Türkistan Birliği’nin tarihi gerekçeleri Prof. Dr. Zeki Velidi Togan tarafından, “Türk-Türkistan” başlığı adı altında kaleme alınan risalede detaylı bir şekilde anlatılmaktadır.

Togan’a göre, Türkistan’ın yerli Türklerinde sağlam bir vatan ve devlet fikri yerleşmiş olup, Türkistan’ı tarihte gelip geçen derebeylik esaslarına dayanarak Kazak, Hokant, Buhara, Hiyve, Türkmen gibi hanlıklara veyahut şimdiki adlandırmayla cumhuriyetlere taksim etmenin ve bu durumu sürdürmenin ancak yabancı bir devlet eliyle sağlanabileceği konusunda genel bir görüş birliği mevcuttu. Bu bakımdan Bolşevik ihtilali sonrası dönemde Ruslar tarafından baskı yapılmadığı takdirde Türkistan’ın sınırı ve sınır taksimatı nasıl olmak icap ettiğine dair o dönemdeki Türkistan yerlilerinin fikrini öğrenmek önemlidir. Daha 1918’de bu meseleye ait önemli bir proje vardı (Togan, 1960, 32). Buna göre “Step vilayetleri” de Türkistan’a dahil olacak ve bütün Batı Türkistan bir “müttehide” (Federasyon) olup üç “Okrug”

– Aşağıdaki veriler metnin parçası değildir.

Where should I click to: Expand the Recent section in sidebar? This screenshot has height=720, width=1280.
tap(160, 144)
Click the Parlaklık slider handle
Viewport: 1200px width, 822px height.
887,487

bölgeye taksim edilerek yönetilecekti. Biri “Taşkent Okrug’u” ki merkezi Taşkent olup Sırderya, Fergana, Semerkant, Buhara, Zakaspi (Hazar ötesi), Hiyve vilayetlerinden ve Amuderya şubesinden müteşekkil olacaktı; diğeri “Doğu Kazak Okruğu” ki merkezi Semey şehri veya Almatı olup Semey vilayeti, güney Altay’dan Kazaklarla meskun olan

“Buktarma” bölgesi, bütün Yedisu vilayeti, Akmola, Kökçetav kısmen Ombı (Omsk) bölgelerini havi olacak; üçüncüsü ise “Batı Kazak Okrugu” ki merkezi Orunbor (Orenburg) şehri, yahut “Kazalı” olup buna da Oral vilayeti, Bökey Ordası, Torgay vilayeti, Mangıstav (Manğışlak) bölgesi, Akmola vilayetinden de Atbasar, Kızılcar bölgeleri dahil olacaktı. Ayrıca o zamanki Başkurdistan hükümeti de, Başkurdistan’ın küçük bir kısmını “Başkurt Vilayeti” adı altında Türkistan’ın bu “Batı Kazak Okrugu”ne dahil etmek istiyordu. Bu konuda Samara şehrinde, 1918 Eylül’ünde bir protokol da imzalanmıştı (Togan, 1960, 32-33).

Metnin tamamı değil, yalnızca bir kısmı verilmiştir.